Work task: Give again only the lines from the line that holds "Select the SKYC53DF active network entry" to the end of the data, inclusive, omitting all pictures.

▼

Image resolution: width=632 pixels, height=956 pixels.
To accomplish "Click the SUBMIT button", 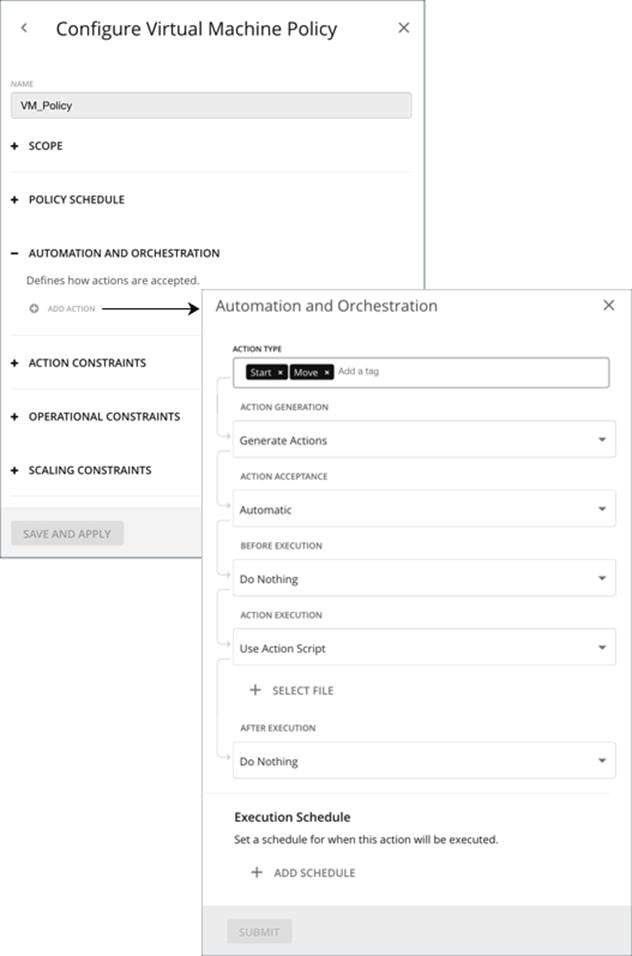I will (x=259, y=931).
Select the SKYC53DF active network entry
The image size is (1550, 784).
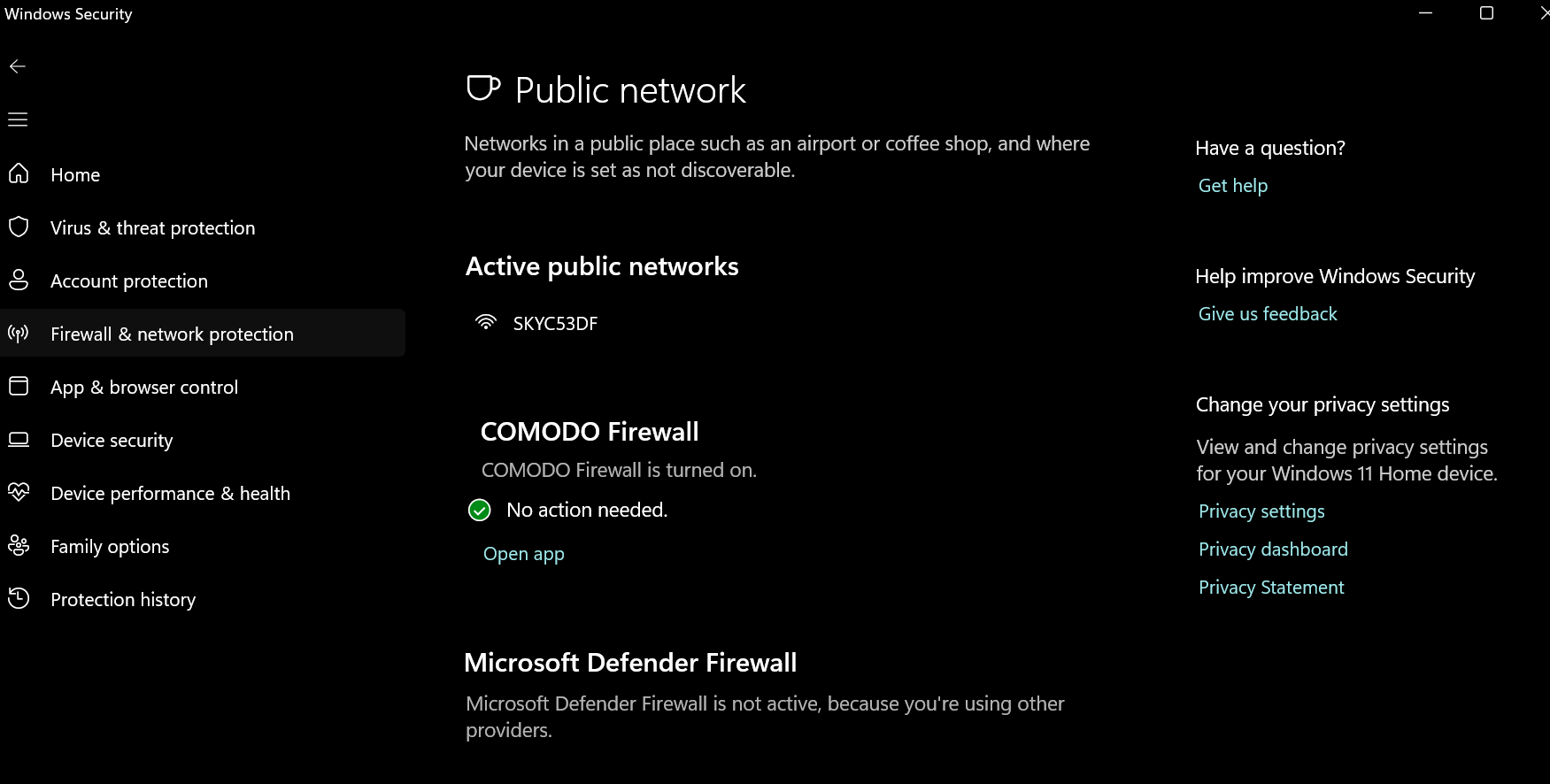coord(554,324)
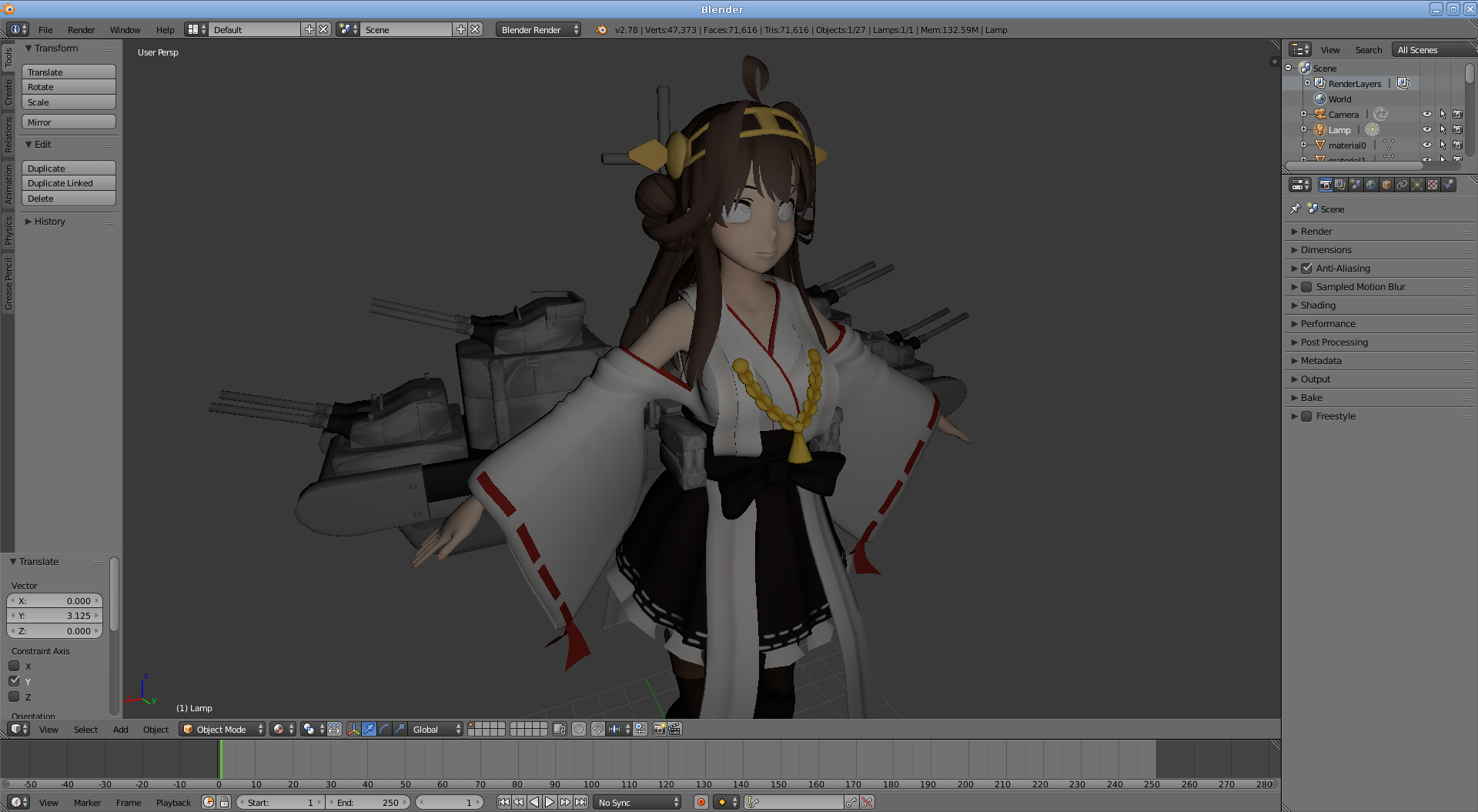1478x812 pixels.
Task: Open the Object properties cube icon
Action: 1386,185
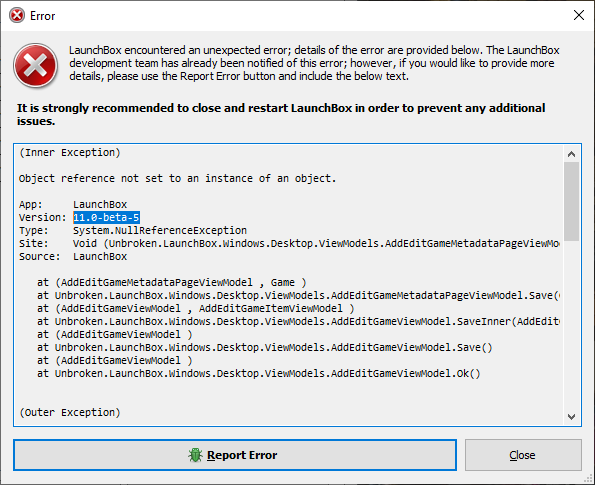Screen dimensions: 595x485
Task: Click the resize grip at dialog corner
Action: [589, 479]
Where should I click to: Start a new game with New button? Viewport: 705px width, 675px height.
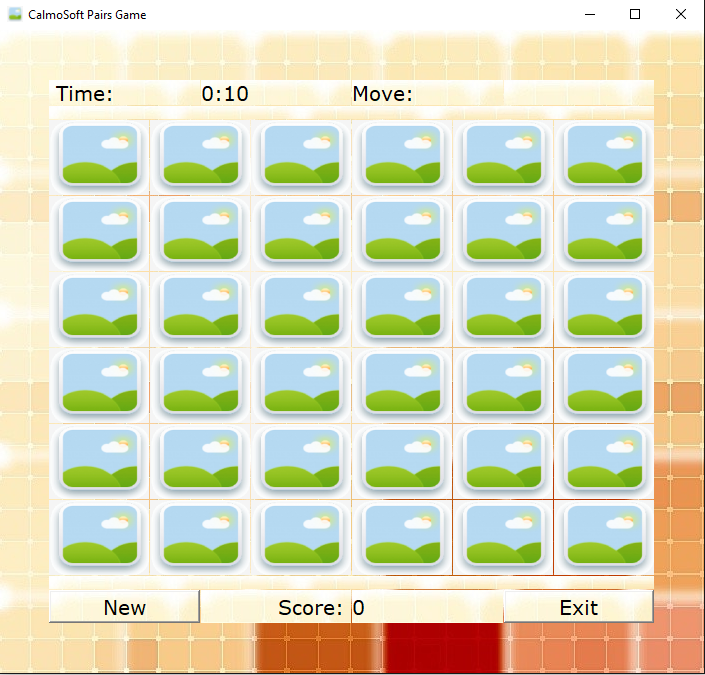(x=125, y=607)
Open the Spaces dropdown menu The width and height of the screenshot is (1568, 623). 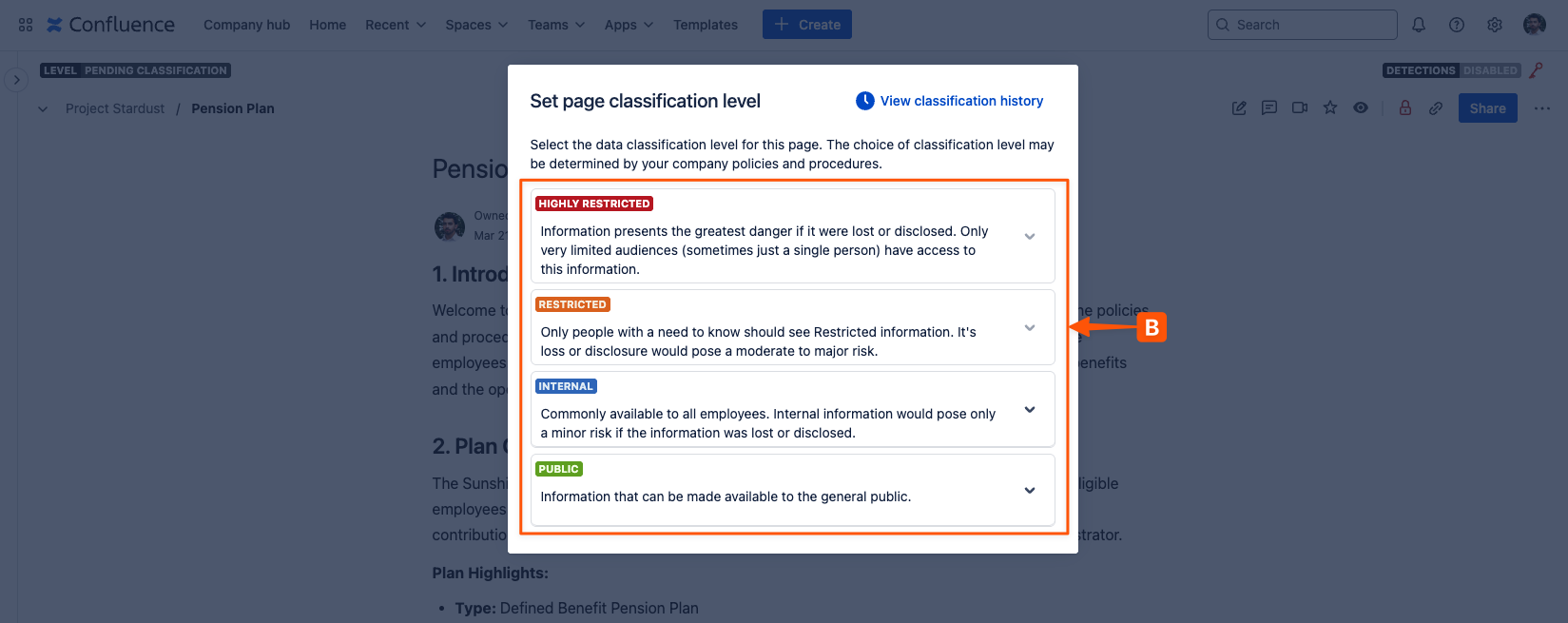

▲

Exercise answer:
Select the SKYC53DF active network entry
The image size is (1550, 784).
coord(554,324)
1478x812 pixels.
Task: Open the Object properties cube icon
Action: 1386,185
Screen dimensions: 595x485
Task: Click the resize grip at dialog corner
Action: [589, 479]
Where should I click to: Start a new game with New button? Viewport: 705px width, 675px height.
(x=125, y=607)
Open the Spaces dropdown menu The width and height of the screenshot is (1568, 623). 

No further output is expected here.